- **TASK OBJECTIVE**:
Retype the data below without altering anything.

- **DATA EXTRACT**:

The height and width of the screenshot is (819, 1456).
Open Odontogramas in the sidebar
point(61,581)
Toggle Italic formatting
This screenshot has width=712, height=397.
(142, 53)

- **COMPLETED TASK**:
The height and width of the screenshot is (819, 1456).
Open Odontogramas in the sidebar
point(61,581)
Toggle Italic formatting
This screenshot has width=712, height=397.
(142, 53)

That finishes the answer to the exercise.